The country that created and popularized such seasonal sports games as football, baseball, and basketball, has now created an all-season game, impervious to any type of weather. Its participants are obsessed with playing it seven days per week and twenty-four hours per day. It's called The Blame Game.
For the last eight years, anything and everything that was wrong in our country or in our own personal lives was blamed on President Obama. It became so ridiculous that if someone stepped of the sidewalk the wrong way and twisted their ankle, they blamed Obama.

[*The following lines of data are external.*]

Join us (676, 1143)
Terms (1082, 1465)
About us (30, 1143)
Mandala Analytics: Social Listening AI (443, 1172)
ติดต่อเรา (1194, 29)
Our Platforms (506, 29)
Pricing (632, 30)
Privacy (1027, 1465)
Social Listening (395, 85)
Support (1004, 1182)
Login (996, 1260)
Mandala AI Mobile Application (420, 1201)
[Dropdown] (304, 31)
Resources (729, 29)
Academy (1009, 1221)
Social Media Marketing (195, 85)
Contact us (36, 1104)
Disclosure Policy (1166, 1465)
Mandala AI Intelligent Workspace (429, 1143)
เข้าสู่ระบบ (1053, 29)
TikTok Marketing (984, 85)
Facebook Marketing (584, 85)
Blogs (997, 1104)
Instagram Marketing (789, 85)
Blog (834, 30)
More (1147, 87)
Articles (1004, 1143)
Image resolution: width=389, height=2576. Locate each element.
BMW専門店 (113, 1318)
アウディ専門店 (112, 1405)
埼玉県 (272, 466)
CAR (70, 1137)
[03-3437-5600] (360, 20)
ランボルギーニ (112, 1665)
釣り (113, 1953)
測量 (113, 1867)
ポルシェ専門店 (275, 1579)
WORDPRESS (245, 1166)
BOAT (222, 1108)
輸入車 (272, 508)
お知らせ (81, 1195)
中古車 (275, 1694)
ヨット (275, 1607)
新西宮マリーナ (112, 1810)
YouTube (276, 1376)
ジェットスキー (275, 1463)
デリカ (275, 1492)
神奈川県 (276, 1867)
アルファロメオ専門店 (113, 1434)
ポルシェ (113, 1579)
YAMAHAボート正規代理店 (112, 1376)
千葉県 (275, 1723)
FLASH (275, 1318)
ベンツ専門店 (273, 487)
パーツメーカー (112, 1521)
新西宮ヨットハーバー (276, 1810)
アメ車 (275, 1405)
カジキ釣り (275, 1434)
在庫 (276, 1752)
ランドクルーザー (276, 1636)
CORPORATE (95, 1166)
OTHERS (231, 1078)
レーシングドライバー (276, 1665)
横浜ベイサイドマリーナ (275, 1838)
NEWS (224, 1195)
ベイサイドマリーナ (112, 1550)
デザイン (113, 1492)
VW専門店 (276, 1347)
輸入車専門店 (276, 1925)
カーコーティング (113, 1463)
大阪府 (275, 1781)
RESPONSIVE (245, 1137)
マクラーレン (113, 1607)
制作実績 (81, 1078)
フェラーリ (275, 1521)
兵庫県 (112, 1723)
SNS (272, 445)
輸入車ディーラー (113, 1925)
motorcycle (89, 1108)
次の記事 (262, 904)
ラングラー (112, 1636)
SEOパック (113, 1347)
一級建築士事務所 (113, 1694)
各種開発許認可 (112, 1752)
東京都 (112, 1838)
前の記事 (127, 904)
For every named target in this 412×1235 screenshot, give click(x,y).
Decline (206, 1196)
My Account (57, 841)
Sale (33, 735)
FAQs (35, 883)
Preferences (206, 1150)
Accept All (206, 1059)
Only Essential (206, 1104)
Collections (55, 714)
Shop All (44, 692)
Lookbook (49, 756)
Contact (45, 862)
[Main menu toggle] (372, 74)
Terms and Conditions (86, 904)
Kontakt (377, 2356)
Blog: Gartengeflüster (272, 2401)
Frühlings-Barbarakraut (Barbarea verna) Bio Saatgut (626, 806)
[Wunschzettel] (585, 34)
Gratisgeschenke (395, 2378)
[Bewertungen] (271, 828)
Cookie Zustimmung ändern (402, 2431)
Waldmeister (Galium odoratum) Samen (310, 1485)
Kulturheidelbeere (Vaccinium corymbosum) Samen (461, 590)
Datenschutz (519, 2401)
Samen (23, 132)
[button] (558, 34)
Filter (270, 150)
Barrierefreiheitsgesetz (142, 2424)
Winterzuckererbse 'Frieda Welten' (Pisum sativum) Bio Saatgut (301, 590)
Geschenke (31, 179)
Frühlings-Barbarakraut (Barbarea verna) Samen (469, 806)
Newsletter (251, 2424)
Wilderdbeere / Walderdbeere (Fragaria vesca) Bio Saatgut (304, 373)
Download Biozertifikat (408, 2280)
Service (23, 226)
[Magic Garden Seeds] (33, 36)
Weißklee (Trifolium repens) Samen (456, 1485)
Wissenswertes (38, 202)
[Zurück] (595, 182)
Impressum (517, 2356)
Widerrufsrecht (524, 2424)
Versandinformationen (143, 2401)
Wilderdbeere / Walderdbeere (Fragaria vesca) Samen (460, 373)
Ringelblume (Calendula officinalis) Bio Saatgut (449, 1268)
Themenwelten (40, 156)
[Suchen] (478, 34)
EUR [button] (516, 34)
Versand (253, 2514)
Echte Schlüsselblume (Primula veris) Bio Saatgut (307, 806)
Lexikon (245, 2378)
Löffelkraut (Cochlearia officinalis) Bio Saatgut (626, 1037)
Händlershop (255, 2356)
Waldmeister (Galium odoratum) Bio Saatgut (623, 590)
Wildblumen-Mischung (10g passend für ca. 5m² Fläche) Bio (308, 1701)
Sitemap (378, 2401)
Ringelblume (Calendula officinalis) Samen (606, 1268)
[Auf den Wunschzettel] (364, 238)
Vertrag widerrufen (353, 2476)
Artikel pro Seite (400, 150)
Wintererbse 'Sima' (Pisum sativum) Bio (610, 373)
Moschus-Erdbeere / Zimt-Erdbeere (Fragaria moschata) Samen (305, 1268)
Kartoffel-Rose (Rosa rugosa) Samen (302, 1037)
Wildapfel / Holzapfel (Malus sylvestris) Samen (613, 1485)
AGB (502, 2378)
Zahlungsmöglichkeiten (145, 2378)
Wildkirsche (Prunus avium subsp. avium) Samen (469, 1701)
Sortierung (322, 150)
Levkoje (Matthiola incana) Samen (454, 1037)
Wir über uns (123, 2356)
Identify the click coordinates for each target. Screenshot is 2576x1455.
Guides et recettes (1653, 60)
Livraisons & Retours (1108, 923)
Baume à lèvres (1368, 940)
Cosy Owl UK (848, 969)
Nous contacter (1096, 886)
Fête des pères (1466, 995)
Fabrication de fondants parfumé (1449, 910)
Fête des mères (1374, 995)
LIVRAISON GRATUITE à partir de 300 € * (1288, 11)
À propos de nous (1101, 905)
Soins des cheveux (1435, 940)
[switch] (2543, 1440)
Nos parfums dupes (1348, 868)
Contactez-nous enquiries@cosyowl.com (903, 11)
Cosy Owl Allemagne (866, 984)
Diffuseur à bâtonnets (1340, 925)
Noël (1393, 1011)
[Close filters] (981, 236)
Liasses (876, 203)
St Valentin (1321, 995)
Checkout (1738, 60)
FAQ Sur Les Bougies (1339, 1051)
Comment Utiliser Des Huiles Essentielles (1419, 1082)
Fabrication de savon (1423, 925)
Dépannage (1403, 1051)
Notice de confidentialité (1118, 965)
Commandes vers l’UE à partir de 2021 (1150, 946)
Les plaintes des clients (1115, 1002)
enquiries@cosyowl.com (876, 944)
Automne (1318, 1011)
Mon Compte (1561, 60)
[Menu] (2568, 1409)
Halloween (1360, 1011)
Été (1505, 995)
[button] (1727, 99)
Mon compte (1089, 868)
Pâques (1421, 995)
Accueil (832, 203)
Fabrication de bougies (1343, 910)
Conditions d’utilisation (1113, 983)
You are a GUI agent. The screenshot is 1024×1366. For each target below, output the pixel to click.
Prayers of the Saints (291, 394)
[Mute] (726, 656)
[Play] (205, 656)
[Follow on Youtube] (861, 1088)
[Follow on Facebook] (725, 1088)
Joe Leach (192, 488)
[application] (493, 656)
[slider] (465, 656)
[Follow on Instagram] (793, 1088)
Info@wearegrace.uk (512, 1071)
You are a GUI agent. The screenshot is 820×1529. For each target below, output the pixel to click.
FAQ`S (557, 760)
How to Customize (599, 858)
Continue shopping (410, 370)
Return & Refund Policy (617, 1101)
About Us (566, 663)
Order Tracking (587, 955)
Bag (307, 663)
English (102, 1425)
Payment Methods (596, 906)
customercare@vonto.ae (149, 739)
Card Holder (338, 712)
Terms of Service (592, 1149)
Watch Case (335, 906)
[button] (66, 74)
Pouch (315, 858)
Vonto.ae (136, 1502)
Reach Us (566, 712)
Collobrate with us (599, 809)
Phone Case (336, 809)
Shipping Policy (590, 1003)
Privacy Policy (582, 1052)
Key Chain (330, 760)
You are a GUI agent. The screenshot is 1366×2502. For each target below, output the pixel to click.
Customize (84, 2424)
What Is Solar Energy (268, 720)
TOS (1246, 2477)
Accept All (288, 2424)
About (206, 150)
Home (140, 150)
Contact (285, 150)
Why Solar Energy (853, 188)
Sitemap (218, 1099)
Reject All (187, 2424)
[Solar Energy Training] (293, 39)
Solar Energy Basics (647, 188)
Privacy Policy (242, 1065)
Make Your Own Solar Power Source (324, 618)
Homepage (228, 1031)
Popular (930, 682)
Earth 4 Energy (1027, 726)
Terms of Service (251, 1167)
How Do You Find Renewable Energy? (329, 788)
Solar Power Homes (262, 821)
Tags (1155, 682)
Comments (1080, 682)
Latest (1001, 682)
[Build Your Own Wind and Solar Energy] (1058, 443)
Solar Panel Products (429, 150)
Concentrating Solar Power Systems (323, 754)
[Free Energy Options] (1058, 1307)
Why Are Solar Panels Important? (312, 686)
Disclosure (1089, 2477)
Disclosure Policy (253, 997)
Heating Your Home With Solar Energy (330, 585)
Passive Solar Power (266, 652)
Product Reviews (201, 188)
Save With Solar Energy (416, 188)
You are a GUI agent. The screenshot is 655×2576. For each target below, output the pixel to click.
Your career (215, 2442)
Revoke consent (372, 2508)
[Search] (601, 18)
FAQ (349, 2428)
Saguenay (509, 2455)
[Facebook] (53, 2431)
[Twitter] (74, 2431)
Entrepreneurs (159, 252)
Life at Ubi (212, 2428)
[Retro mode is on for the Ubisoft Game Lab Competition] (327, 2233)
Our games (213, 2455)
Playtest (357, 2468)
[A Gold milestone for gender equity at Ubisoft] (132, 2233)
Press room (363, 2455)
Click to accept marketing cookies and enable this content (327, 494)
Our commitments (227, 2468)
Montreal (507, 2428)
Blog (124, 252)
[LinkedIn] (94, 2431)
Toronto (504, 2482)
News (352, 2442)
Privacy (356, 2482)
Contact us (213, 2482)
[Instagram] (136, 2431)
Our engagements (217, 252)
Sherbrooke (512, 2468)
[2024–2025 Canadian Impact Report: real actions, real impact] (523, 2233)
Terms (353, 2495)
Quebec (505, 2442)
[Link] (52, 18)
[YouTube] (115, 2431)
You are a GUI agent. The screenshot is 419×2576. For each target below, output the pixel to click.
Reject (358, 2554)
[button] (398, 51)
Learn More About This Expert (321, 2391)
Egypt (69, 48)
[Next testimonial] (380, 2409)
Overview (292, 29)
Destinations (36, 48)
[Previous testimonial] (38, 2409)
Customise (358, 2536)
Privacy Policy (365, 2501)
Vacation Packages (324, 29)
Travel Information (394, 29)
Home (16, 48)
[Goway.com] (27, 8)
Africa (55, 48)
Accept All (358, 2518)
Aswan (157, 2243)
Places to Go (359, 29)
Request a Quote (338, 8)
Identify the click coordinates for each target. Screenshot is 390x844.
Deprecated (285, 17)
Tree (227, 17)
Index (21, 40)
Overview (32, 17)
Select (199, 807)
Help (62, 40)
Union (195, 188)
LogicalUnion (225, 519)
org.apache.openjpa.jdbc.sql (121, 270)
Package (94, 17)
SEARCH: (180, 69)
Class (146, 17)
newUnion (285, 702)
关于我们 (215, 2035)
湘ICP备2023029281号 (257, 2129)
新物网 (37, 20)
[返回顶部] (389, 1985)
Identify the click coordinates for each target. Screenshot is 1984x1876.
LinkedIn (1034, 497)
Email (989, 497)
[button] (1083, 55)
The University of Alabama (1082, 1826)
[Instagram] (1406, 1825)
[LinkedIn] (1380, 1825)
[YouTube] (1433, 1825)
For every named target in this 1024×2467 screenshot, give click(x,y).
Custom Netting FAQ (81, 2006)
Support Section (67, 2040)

Today, while some are still playing the old Obama version, others have moved on to the new Trump version. Ironically, the Donald himself prefers to play the old version which expired on January 20th of this year, and he does so every time he has the opportunity. In fact, it's become addictive for him.
What is sad is that the United States, once a very proactive country, leading the world has become complacent and reactive in taking steps to find solutions rather than cast aspersions. Our citizens' reaction has been to blame the country's leaders. There are those who say race relations in America are the worst they've seen and eight years of President Barack Obama is to blame. Others claim that the blame for a rise in extremist hate groups and the violent and deadly event which recently took place in Charlottesville, Va., lies squarely on the shoulders of President Donald Trump.
Racism, anti-Semitism, and supremacy existed long before either President ever moved into 1600 Pennsylvania Avenue. The answer to where the blame should be properly placed can be found in an object easily purchased for $1.00 from any number of dollar stores across our country.
Why have "We the People of the United States, in Order to form a more perfect Union," and while we "Pledge allegiance to the Flag of the United States of America," seem to have forgotten that in doing so, we take an oath to stand for "One nation under God," and to be "Indivisible with liberty and justice for all?" Instead, each side accuses a President or former President of creating a racist culture, fanning the spark into a flame, then stoking the ensuing fire till it is out of control.
Perhaps we need to step back and reflect upon the words of another of our Presidents who said, "My fellow Americans, ask not what your country can do for you, but ask what you can do for your country."
What we can do for our country, is generate dialogue. The topic of race in America, has for too long, been a taboo for discussion. When it is discussed in private, it is only done in echo chambers; integrationists only talk with like-minded integrationists, while segregationists follow the same protocol. With each group preaching to the choir, it's no wonder we have not progressed as much as we should as a people.
It bothers me a great deal when I hear people claim that America is the greatest nation on the face of this Earth. Don't get me wrong, I am patriotic and love my country. But, I have some issues with that statement.
Perhaps technologically, we are the greatest. We invented the technology to put a man on the moon. While Neil Armstrong was up there walking around and talking about it being "One small step for a man," and "One giant leap for mankind," we were able to talk to him, live, all the way from Earth to the Moon, via satellite radio phone. We also invented that technology.
Pretty much, most everyone has email and a phone. We type a few words, or dial a few numbers and we are talking to people all over this world. Again, we invented that technology.
So, how is it that we as Americans, can talk to people as far away as the moon, or anywhere on the face of this planet, but yet many of us have difficulty talking with person who lives right next door to our home, because he or she is a different, color, religion, ethnicity, or persuasion?
It seems to me, that before we can call ourselves the greatest nation on the face of this Earth, our ideology, needs to catch up to our technology. Folks, this is the 21st century. We are living in Space Age times. So, why are there so many of us still thinking with Stone Age minds?
When two enemies are talking, they are not fighting. They are talking. They may be a little loud, disagreeing and perhaps pounding their fists on the table to drive home their point, but at least they are talking, not fighting. It's when the talking ceases, that the ground becomes fertile for violence. Therefore, let's keep the conversation going.
We Americans have been given the Right to Freedom of Speech. But for too long, we've used it to speak at each other instead of with each other. We are responsible for cultivating this divide that has caused violence, fanned hate all over this country and eventually led to a horrific and senseless death in Charlottesville this month. Upon whom should blame for the lack of dialogue between people with opposing points of view be cast? At whom should our finger be pointed?
The next time we want to point fingers and cast blame when it comes to racial matters, let's all stop by a dollar store and pick up one of those things and point our finger at the reflection staring back at us.
Daryl Davis is a musician, author, actor and race relations expert, residing in Montgomery County. He is the author of book Klan-Destine Relationships and the subject of the film documentary Accidental Courtesy.